Whit Stillman’s reading of Jane Austen’s novella anatomizes the constrictions the male-cantered social structure places on women and the manipulations and wiles women need to survive them. However dishonest, cunning, manipulative, cynical and both amoral and immoral she may be, Lady Susan does what she has to do to survive in an antipathetic social order. Her survival and her daughter’s marriage validate her schemes.
The narrative arc moves from the widow Lady Susan’s banishment from the Manwaring estate, where she has been seducing the master, to her daughter’s wedding. There Lady Susan is titularly married to a wealthy fool but is carrying Manwaring’s child. The plot is Lady Susan’s triumph despite a series of exposures and failed plans.   
There is a clear discrepancy between the genders’ power and worth in this battle of the sexes. Only Susan and Manwaring have any sexual spark; everyone else reads vapid. More importantly, Manwaring apart all the men are hapless tools, fools and gulls. The intelligence, sensitivity, awareness and the capacity to plan and to act rest solely in the women. 
Yet the men have all the power, all the authority. The women can effect their desires only by manipulating the foolish men. As a penniless widow with a young daughter Lady Susan can be forgiven her manipulations of the silly men who don’t deserve their authority and power. As Lady Susan observes, in this social order "Facts are such horrid things."
Susan’s sister-in-law Catherine is a positive contrast. She has Susan’s insight into male vanity and helplessness along with her ability to manipulate her husband. But she is direct and forthright about it. She deploys her cunning to protect her gullible brother and to preserve her family’s honour. Unlike Susan, though, Catherine can afford to be thus open because she is secure.
The three other women reflect their gender’s powerlessness. The American Alicia Johnson must sneak forbidden meetings with her close friend Susan under her husband’s threat of exile back to the dread Connecticut. Manwaring’s abandoned wife, despite her wealth and her protection by said Mr Johnson, is reduced to mad wailing by her humiliation. Susan reduces her supposed friend Mrs Cross to unpaid attendant until necessity finds her a job — until which she is at her “friend’s” mercy for sustenance. Susan’s assertiveness gains validation from these examples of women’s helplessness in a patriarchal society. 

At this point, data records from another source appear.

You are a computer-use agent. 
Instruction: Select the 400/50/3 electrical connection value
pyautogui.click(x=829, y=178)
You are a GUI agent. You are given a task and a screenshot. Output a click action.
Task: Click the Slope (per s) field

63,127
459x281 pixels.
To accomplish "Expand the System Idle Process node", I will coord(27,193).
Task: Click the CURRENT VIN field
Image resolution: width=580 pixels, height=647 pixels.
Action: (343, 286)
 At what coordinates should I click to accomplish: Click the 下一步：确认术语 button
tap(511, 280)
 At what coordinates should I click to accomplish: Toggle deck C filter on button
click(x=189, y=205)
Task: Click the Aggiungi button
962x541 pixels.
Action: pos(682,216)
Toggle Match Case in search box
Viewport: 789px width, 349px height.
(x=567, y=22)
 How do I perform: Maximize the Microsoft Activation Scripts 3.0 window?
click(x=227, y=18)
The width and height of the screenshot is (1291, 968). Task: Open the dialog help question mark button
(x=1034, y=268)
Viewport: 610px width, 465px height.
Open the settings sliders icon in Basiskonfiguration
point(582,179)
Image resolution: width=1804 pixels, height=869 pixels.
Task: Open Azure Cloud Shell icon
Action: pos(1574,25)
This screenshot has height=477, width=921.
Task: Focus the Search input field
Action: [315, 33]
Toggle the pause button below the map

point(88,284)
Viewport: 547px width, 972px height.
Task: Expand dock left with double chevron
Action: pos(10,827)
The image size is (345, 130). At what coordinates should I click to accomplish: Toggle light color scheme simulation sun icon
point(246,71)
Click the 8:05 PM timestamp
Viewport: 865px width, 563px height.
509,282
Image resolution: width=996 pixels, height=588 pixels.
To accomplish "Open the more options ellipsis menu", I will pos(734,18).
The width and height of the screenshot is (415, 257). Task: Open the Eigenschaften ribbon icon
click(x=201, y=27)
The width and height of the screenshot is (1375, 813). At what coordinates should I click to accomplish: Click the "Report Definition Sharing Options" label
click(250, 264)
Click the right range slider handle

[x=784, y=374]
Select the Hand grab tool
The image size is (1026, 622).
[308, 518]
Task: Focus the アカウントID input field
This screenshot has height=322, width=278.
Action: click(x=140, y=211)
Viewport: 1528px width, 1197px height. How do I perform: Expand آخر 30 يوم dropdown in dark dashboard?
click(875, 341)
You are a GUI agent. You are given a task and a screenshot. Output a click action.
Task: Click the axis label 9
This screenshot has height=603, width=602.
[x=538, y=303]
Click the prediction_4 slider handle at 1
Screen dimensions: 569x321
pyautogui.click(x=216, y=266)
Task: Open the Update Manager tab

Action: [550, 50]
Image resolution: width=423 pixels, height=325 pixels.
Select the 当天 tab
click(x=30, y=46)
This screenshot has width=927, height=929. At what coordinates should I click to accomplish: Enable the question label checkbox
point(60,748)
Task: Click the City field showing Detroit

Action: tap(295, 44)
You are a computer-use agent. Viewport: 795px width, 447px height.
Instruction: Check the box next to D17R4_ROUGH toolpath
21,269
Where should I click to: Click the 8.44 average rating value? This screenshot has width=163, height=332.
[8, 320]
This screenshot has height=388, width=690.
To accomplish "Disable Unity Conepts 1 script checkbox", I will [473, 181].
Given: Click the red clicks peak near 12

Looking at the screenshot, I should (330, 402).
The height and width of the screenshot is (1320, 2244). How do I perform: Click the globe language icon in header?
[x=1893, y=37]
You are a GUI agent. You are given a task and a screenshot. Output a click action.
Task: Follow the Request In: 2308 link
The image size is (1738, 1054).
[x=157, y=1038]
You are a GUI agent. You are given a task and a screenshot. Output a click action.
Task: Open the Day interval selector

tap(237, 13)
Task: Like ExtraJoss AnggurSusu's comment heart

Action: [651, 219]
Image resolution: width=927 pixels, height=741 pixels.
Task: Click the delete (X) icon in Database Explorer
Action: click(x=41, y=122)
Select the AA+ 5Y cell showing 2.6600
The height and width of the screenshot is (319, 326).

The tension between a placid formal social surface and the tensions of gender warfare plays out in Manwaring’s name. As spelled, the name suggests the external face of manliness, the man that is worn whether for shelter, warmth or protection in a society biased against women. But the name is pronounced Mannering, as if the manners and social conventions are part of the patriarchal ordering that ensures the men’s advantage over women, however foolish and redundant the men — and needy and worthy the women. As the title suggests, both love and friendship are the arenas in which the social conventions oppress women — and where the outlaw widow must scheme to survive. Hence her "I had a feeling that the great word 'respectable' would some day divide us."
The young and handsome Reginald, for all his character and virtue, proves Susan’s most gullible prey. He is the film’s most articulate man, in contrast to the verbally silliest, Owen, whom Susan initially plots to marry her daughter then weds herself to cover for her pregnancy by Manwaring. 
    The other men speak in the short bursts of period foppery — except for Manwaring, who speaks not a word. As the sexual and motive force in the film, his wordless power contrasts to his partner Susan’s chatter and trickery and the other men’s vacuity. Manwaring’s expression is strictly in his stone face and steely eye. That he is Susan’s object and objective reminds us of the imbalance of power between the sexes. It is for his cold protection and hot embrace that Lady Susan so chillingly conducts herself. Not entirely to her discredit, when we gauge her need and the helplessness of the recessive women.